Andrew Thomas and Sheriff Joe Arpaio's "Unholy Collaboration" Abused Justice -- Yet Arpaio's Skating Toward Re-Election
If the state Supreme Court had a disciplinary panel for sheriffs, Joe Arpaio would in all likelihood be stripped of his ability to practice law enforcement.
Yet Arpaio continues to skate toward potential re-election despite his role in many of the same actions that got his former ally, ex-Maricopa County Attorney Andrew Thomas, disbarred today.
Justice could still take place for Arpaio in the form of a criminal indictment from the U.S. Department of Justice, which for more than three years has been looking at alleged civil rights violations by Arpaio that include the claims of abuse-of-power addressed today in regard to Thomas.
There was an "unholy collaboration" between Arpaio and Thomas in their unethical fight against political enemies in the county, the state Supreme Court's disciplinary panel wrote in the opinion released today.
As far as Thomas and his former underlings are concerned, the evidence against them "speaks for itself" in terms of an apparent collaboration, the panel says. Thomas, Lisa Aubuchon, and Rachel Alexander never looked for evidence that might have stemmed from the investigations conducted by Arpaio's office, "because they always knew there was none," the panel concluded.
Aubuchon testified that she would casually sit in the office of Arpaio's former chief deputy, Dave Hendershott, "some evenings" to talk about the tactics in the county fight -- and Arpaio was there -- the panel wrote.
Presiding Disciplinary Judge William O'Neil, attorney Mark Sifferman, and the Reverend John Hall note somberly in their findings, "The Sheriff is not subject to the Professional Rules of Conduct for attorneys."
Arpaio is, however, subject to the whims of voters.
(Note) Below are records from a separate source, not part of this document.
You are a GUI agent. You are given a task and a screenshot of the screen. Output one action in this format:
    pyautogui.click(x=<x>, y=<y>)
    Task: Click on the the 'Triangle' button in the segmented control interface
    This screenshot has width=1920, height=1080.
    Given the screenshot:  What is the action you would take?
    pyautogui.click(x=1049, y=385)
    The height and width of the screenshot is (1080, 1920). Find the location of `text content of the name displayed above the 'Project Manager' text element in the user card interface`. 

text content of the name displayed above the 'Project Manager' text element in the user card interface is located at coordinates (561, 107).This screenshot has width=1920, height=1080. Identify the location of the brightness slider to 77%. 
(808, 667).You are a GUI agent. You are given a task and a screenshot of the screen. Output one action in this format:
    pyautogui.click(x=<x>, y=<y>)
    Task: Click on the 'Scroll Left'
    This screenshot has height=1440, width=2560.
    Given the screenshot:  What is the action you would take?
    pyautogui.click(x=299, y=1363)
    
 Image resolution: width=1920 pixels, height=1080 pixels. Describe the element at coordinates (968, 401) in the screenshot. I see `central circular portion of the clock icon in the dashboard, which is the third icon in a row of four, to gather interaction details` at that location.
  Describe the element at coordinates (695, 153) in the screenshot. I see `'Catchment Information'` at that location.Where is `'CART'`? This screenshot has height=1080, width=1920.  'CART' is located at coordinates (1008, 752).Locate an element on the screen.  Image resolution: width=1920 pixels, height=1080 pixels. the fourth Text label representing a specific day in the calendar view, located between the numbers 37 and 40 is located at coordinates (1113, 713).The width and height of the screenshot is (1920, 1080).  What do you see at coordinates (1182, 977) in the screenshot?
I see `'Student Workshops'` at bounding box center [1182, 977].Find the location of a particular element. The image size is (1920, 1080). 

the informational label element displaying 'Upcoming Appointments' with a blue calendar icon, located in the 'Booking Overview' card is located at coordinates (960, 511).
It remains to be seen how seriously county residents will consider the evidence of Arpaio's corruption that surfaced in the case against Thomas, Aubuchon, and Alexander.
In 2009, for example, Arpaio and his chief deputy ended up "closing their eyes" to the Constitutional rights of Supervisor Don Stapley, the panelists wrote. Despite having no convincing evidence of a crime committed by Stapley and having been warned by Yavapai County Attorney Sheila Polk that the case wasn't ready, Arpaio ordered the arrest anyway.
When confronted later about the blatantly unethical act by Polk, Arpaio "exploded," the panelists noted.
They wrote that the "fake court-tower investigation," launched under Arpaio's direction, was "subterfuge from the beginning."
As with much of the apparent corruption committed by Arpaio's office, the sheriff cries that he was "duped" by Chief Deputy Hendershott. The evidence, however, shows that Arpaio wasn't really duped.
Under Arpaio's leadership, sheriff's deputies were used like a personal goon squad to intimidate county employees. The panelists wrote:
The testimony regarding the purported Court Tower investigation, which involved entering the sanctity of the homes of large numbers of county employees, often on weekends, was surreal. The evidence was that officers, often late at night, with surreptitiously hidden recorders, demanded to enter the homes of these individual employees to interrogate them.
On Page 21, the panelists wrote that while the actions from Arpaio's office became "increasingly questionable," Thomas failed in his duty to provide some check and balance.
In December 2009, Arpaio stood next to Thomas at a news conference and announced that they were filing a federal racketeering lawsuit against county officials, judges, and lawyers. As we noted then, the lawsuit was full of flaws and presented poor evidence.
The disciplinary panel summed up the devious scheme in today's opinion:
With the RICO action Mr. Thomas, Ms. Aubuchon and Ms. Alexander abused their power and authority as County officers. They filed and prosecuted the action in retaliation against the defendants, not based upon any alleged criminal activity, but rather based upon the defendants' exercise of lawful authority that frustrated and infuriated Mr. Thomas and Sheriff Arpaio.
If Thomas, Aubuchon, and Alexander abused their power with this action, so did Arpaio.
Of course, the damning portrait of a corrupt sheriff binding himself to a corrupt prosecutor can't be completed just by looking at his scandals with Thomas. Arpaio has numerous scandals of own for the public to consider before the election, including potential campaign crimes and what the Justice Department calls the worst case of racial profiling U.S. history.
Without Arpaio's unhealthy influence, Thomas might still be a lawyer today.